YOUR GOAL: Reproduce, word for word, the lines in the material below starting with the one that has "Where should I" and going on through the one that has "The image size". Leave out all pictures.

DATA LISTING:
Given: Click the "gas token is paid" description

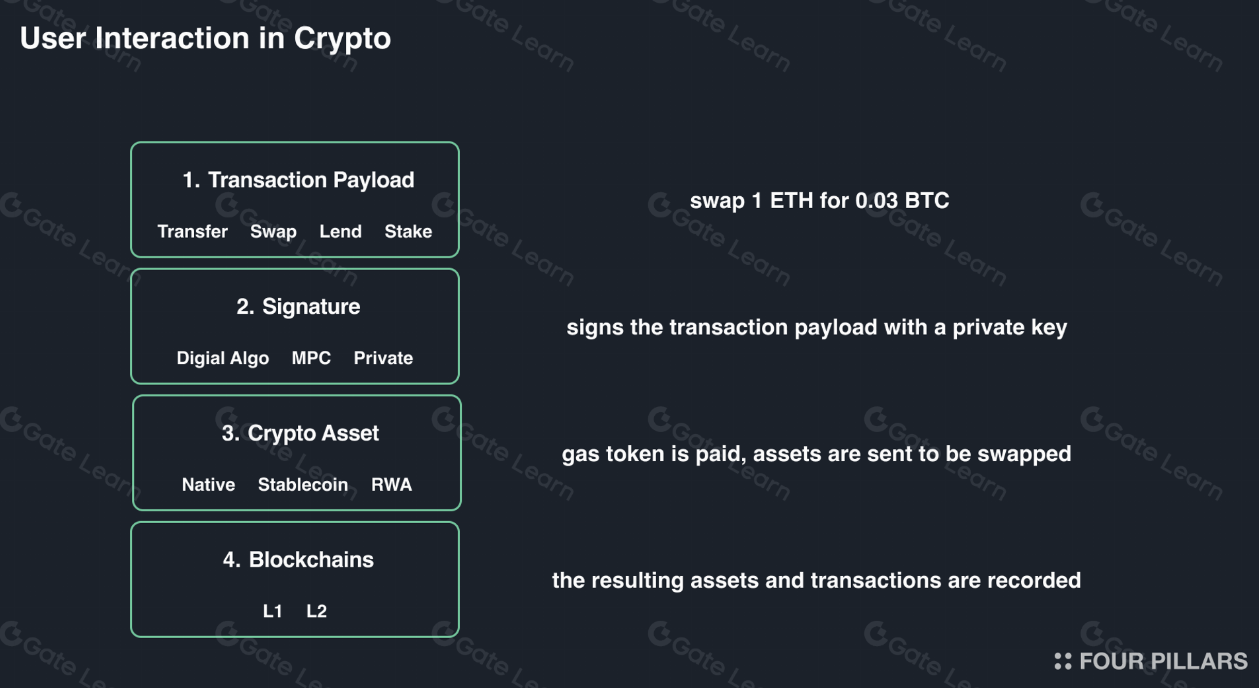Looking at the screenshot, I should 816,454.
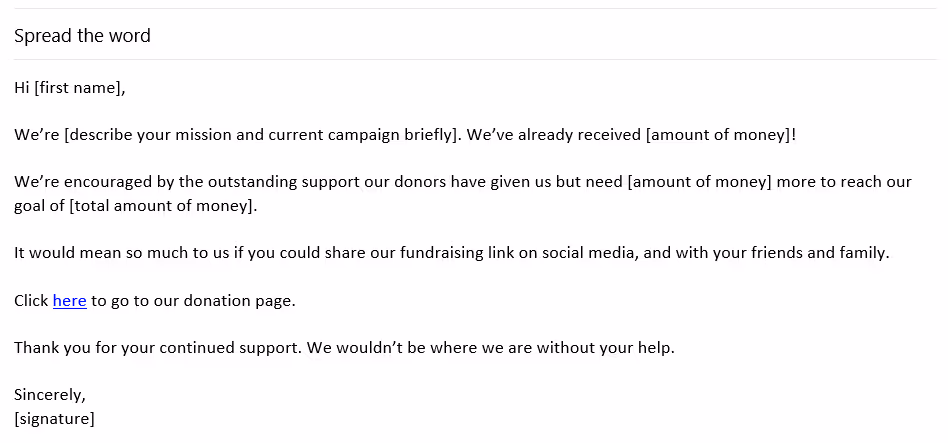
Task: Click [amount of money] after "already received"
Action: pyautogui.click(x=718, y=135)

* * *

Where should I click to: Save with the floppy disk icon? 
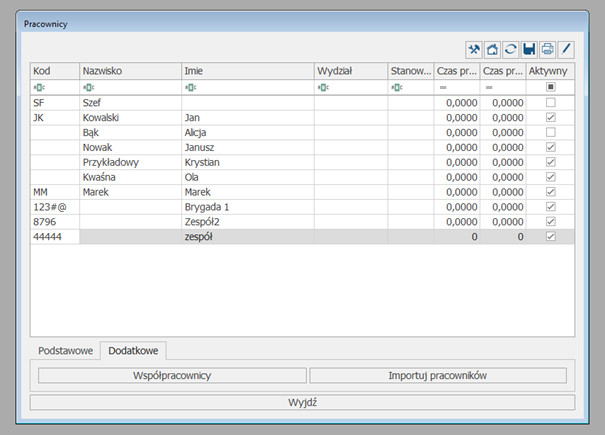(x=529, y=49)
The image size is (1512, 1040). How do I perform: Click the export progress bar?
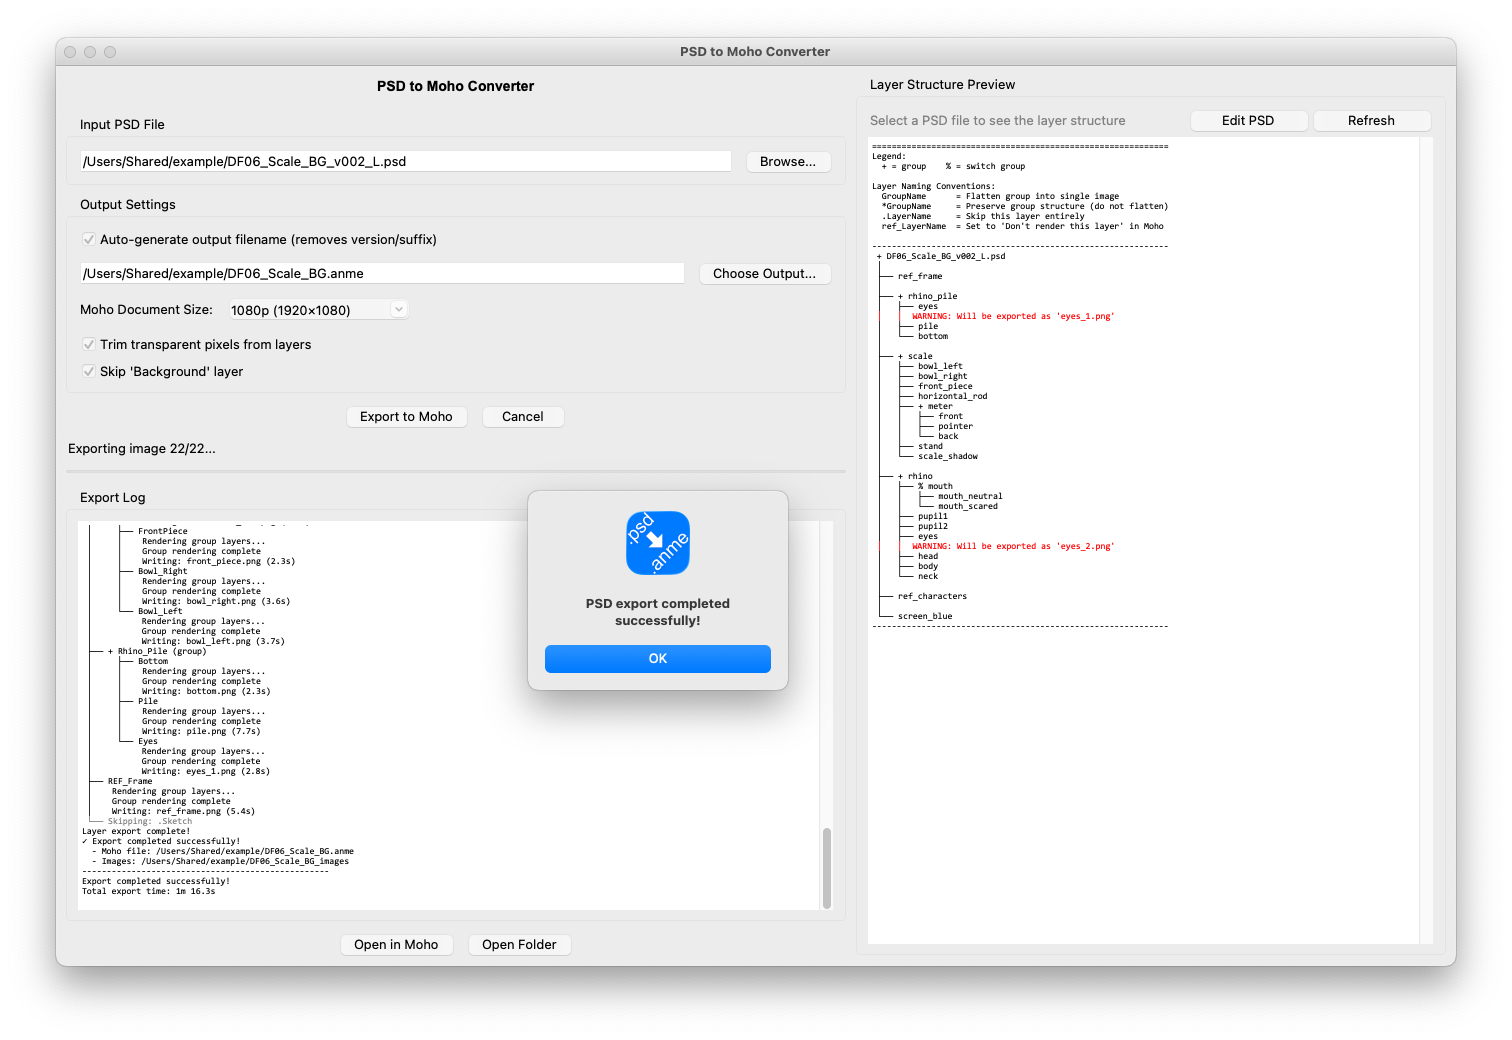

SOLUTION FOR THIS PROBLEM:
Where should I click to: Save with the floppy disk icon? 
(x=529, y=49)
The image size is (1512, 1040). How do I perform: Click the export progress bar?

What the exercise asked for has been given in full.